**WORK TO BE COMPLETED**
With the pictures omitted, transcribe each line below exactly as it is.

===== LISTED RECORDS

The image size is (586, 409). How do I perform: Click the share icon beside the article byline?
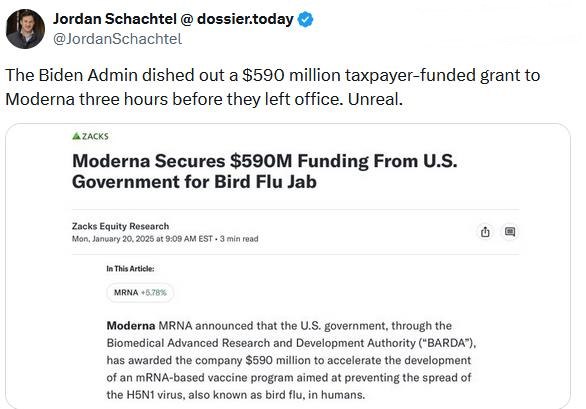(485, 232)
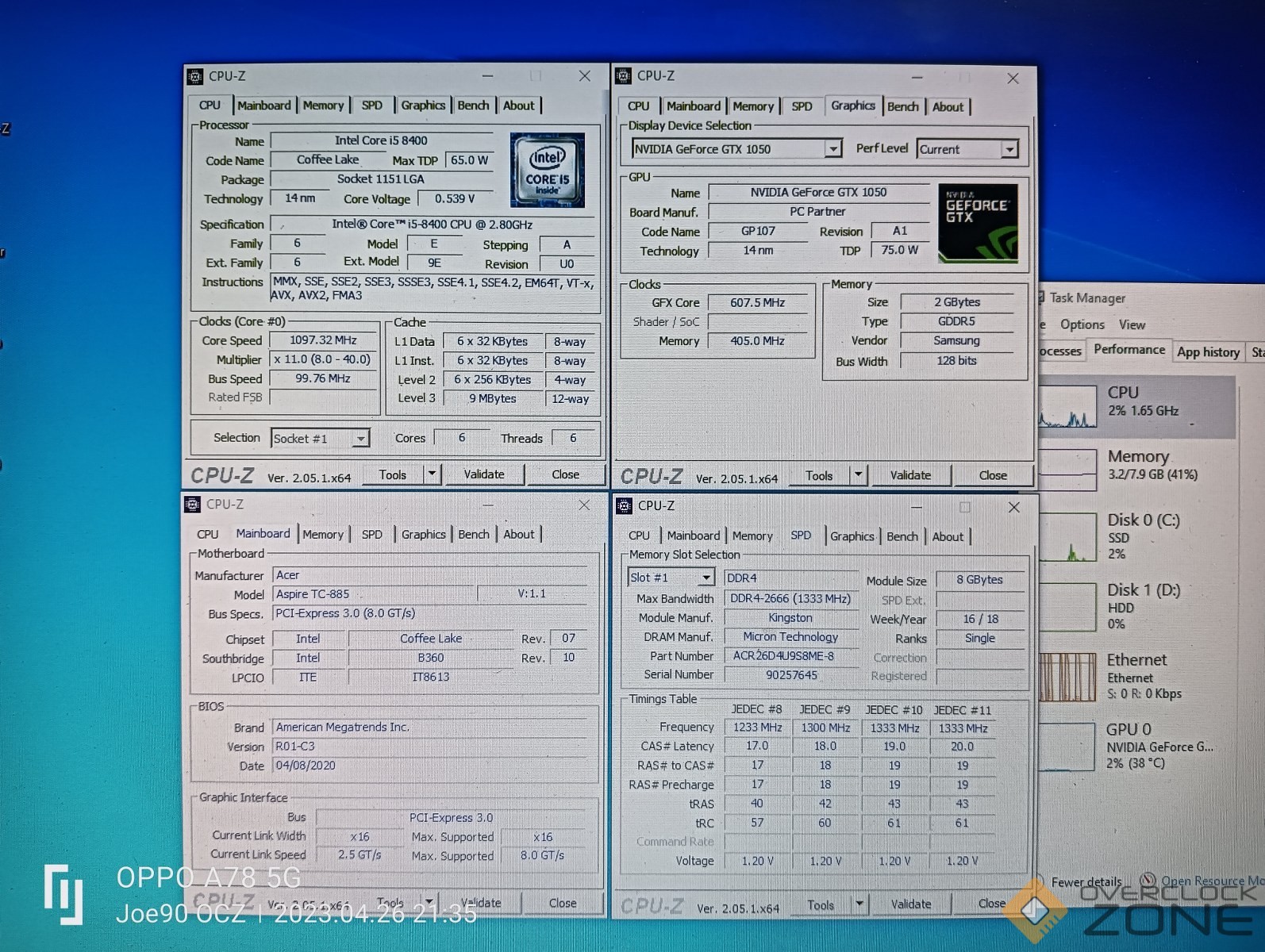Open the Options menu in Task Manager
The width and height of the screenshot is (1265, 952).
click(x=1082, y=324)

==========

**ANSWER TO THE PROBLEM**
The image size is (586, 409). How do I perform: Click the share icon beside the article byline?
(485, 232)
Open the Options menu in Task Manager
The width and height of the screenshot is (1265, 952).
click(x=1082, y=324)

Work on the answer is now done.